■ **Challenge**
Arrange the lines of the entries below as a JSON list of strings, one string per line, with blank lines omitted.
***** Dataset excerpts *****
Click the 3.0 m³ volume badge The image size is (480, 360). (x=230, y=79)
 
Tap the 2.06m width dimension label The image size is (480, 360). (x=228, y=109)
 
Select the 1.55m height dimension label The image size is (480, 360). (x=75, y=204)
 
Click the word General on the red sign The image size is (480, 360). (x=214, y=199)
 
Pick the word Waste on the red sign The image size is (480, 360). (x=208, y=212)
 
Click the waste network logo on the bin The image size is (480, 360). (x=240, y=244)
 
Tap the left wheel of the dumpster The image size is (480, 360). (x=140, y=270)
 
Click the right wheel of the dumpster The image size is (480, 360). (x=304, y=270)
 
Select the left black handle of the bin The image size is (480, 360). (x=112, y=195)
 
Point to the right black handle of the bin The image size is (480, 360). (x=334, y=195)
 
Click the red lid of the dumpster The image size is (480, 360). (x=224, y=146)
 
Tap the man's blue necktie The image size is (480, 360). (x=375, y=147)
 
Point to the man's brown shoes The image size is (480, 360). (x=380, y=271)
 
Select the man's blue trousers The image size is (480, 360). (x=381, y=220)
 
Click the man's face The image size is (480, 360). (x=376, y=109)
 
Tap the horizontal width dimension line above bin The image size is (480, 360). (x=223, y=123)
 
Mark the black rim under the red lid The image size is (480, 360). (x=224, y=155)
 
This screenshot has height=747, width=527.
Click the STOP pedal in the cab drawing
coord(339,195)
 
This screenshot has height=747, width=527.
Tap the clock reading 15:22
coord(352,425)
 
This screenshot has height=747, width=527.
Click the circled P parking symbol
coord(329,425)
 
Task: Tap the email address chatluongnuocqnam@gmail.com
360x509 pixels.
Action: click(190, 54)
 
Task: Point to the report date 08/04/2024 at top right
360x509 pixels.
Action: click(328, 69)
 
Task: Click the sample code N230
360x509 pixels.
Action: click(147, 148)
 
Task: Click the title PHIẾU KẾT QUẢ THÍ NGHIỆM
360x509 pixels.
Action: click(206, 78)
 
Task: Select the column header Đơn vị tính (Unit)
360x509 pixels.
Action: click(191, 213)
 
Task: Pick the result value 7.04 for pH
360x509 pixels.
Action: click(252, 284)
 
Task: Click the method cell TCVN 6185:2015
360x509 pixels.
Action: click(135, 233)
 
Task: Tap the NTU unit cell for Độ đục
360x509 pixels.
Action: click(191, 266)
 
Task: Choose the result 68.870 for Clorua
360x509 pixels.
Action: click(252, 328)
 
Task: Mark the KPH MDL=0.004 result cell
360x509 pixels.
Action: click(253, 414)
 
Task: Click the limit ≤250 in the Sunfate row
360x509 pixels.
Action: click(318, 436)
*****
■ **Full output**
[
  "Click the 3.0 m³ volume badge The image size is (480, 360). (x=230, y=79)",
  "Tap the 2.06m width dimension label The image size is (480, 360). (x=228, y=109)",
  "Select the 1.55m height dimension label The image size is (480, 360). (x=75, y=204)",
  "Click the word General on the red sign The image size is (480, 360). (x=214, y=199)",
  "Pick the word Waste on the red sign The image size is (480, 360). (x=208, y=212)",
  "Click the waste network logo on the bin The image size is (480, 360). (x=240, y=244)",
  "Tap the left wheel of the dumpster The image size is (480, 360). (x=140, y=270)",
  "Click the right wheel of the dumpster The image size is (480, 360). (x=304, y=270)",
  "Select the left black handle of the bin The image size is (480, 360). (x=112, y=195)",
  "Point to the right black handle of the bin The image size is (480, 360). (x=334, y=195)",
  "Click the red lid of the dumpster The image size is (480, 360). (x=224, y=146)",
  "Tap the man's blue necktie The image size is (480, 360). (x=375, y=147)",
  "Point to the man's brown shoes The image size is (480, 360). (x=380, y=271)",
  "Select the man's blue trousers The image size is (480, 360). (x=381, y=220)",
  "Click the man's face The image size is (480, 360). (x=376, y=109)",
  "Tap the horizontal width dimension line above bin The image size is (480, 360). (x=223, y=123)",
  "Mark the black rim under the red lid The image size is (480, 360). (x=224, y=155)",
  "This screenshot has height=747, width=527.",
  "Click the STOP pedal in the cab drawing",
  "coord(339,195)",
  "This screenshot has height=747, width=527.",
  "Tap the clock reading 15:22",
  "coord(352,425)",
  "This screenshot has height=747, width=527.",
  "Click the circled P parking symbol",
  "coord(329,425)",
  "Task: Tap the email address chatluongnuocqnam@gmail.com",
  "360x509 pixels.",
  "Action: click(190, 54)",
  "Task: Point to the report date 08/04/2024 at top right",
  "360x509 pixels.",
  "Action: click(328, 69)",
  "Task: Click the sample code N230",
  "360x509 pixels.",
  "Action: click(147, 148)",
  "Task: Click the title PHIẾU KẾT QUẢ THÍ NGHIỆM",
  "360x509 pixels.",
  "Action: click(206, 78)",
  "Task: Select the column header Đơn vị tính (Unit)",
  "360x509 pixels.",
  "Action: click(191, 213)",
  "Task: Pick the result value 7.04 for pH",
  "360x509 pixels.",
  "Action: click(252, 284)",
  "Task: Click the method cell TCVN 6185:2015",
  "360x509 pixels.",
  "Action: click(135, 233)",
  "Task: Tap the NTU unit cell for Độ đục",
  "360x509 pixels.",
  "Action: click(191, 266)",
  "Task: Choose the result 68.870 for Clorua",
  "360x509 pixels.",
  "Action: click(252, 328)",
  "Task: Mark the KPH MDL=0.004 result cell",
  "360x509 pixels.",
  "Action: click(253, 414)",
  "Task: Click the limit ≤250 in the Sunfate row",
  "360x509 pixels.",
  "Action: click(318, 436)"
]